The high-stakes fight over immigration protections for thousands of Syrians has moved to the U.S. Supreme Court, where the Trump administration is asking for a green light to end a key shield from deportation.

On Thursday, Feb. 26, the Justice Department asked the court to lift a lower-court block on the administration’s plan to terminate Temporary Protected Status, or TPS, for Syrians. The emergency filing targets roughly 6,000 people who currently rely on TPS for work authorization and protection from removal. The justices set an expedited schedule that requires opponents of the move to respond in early March.

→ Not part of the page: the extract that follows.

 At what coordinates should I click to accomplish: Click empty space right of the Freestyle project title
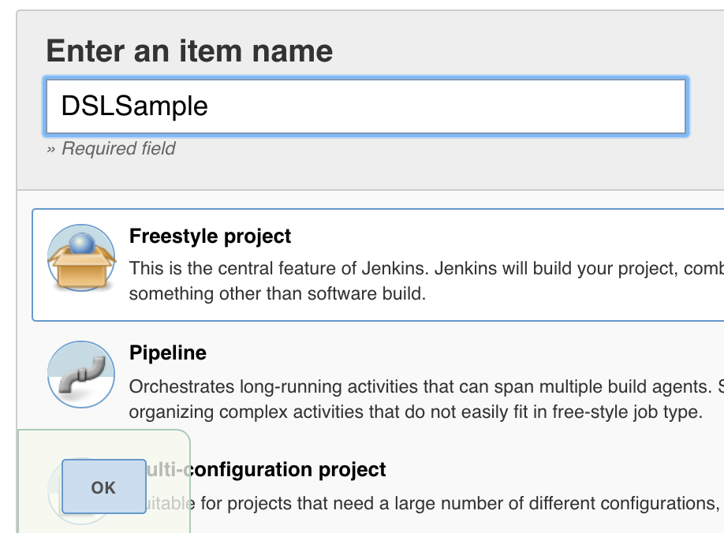tap(505, 237)
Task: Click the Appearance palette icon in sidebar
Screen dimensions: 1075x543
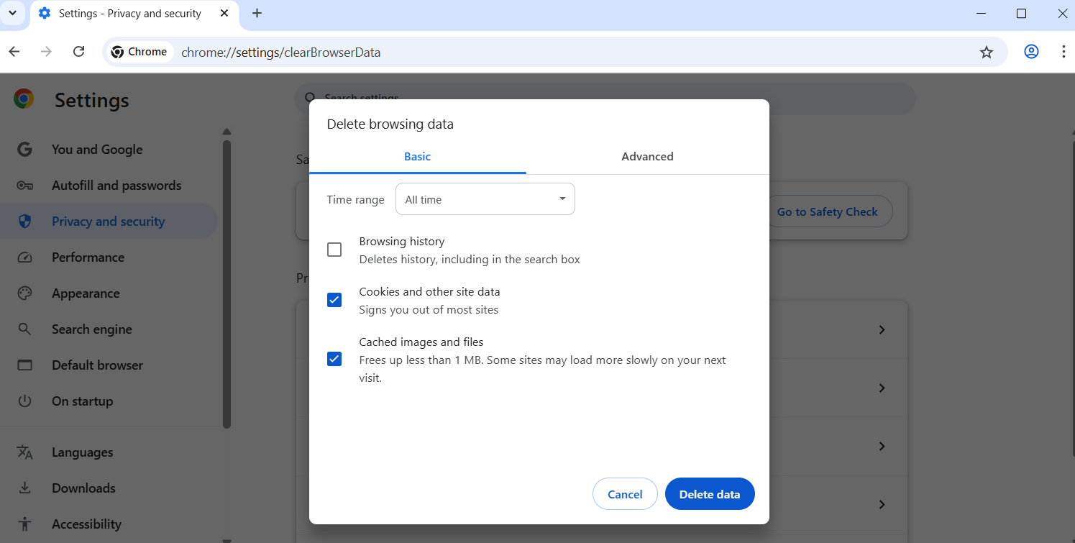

What the government is asking

In its emergency application, the Justice Department is urging the justices to overturn U.S. District Judge Katherine Polk Failla’s November order and allow the Department of Homeland Security to carry out Secretary Kristi Noem’s decision to end Syria’s TPS designation, as reported by WKZO. Government lawyers argue that lower courts are improperly second-guessing the secretary’s foreign-policy judgment and are asking the Supreme Court either to lift the stay or to take up the dispute itself on a faster-than-usual track. The filing says the matter is urgent and raises questions that could affect multiple pending TPS lawsuits.

Who would lose status

Roughly 6,100 Syrians currently hold TPS and would be at risk if the court lets the administration move ahead. The International Refugee Assistance Project estimates that about 800 additional applicants are still waiting on decisions and could also lose work authorization, according to The Washington Post. Losing TPS would cut off employment authorization for many and could expose them to deportation proceedings. Employers and community organizations warn that a rapid rollback would create immediate strain for families and for workplaces that depend on those employees.

Court timeline so far

Judge Failla blocked the administration’s termination order in November, and on Feb. 17 the 2nd U.S. Circuit Court of Appeals left that injunction in place while the case plays out, keeping Syria’s TPS designation temporarily intact, as detailed by Al Jazeera. The Justice Department has already gone to the Supreme Court several times this year over TPS rollbacks and has secured emergency relief in related Venezuelan cases. The compressed timetable in the Syria dispute reflects the administration’s push to move quickly rather than wait for full briefing and argument in the lower courts.

Legal implications

If the Supreme Court grants the Justice Department’s request, DHS could begin enforcing Noem’s September decision to revoke Syria’s TPS designation while the underlying lawsuits continue. If the justices turn down the emergency application, Judge Failla’s block will remain in place until the case is resolved on the merits. The filing from DOJ accuses lower courts of exhibiting a "persistent disregard" for the Supreme Court’s earlier actions and urges the justices to reaffirm the executive branch’s discretion, as reported by WKZO.

Reactions and stakes

Democrats, immigrant advocates and labor groups warn that stripping TPS would force people to return to dangerous conditions, deepen shortages in industries that rely on TPS workers and inject fresh uncertainty into the lives of mixed-status families, according to reporting at The Washington Post. Whatever the court decides on this emergency request is likely to shape how quickly the administration can pursue broader changes to TPS designations for multiple countries.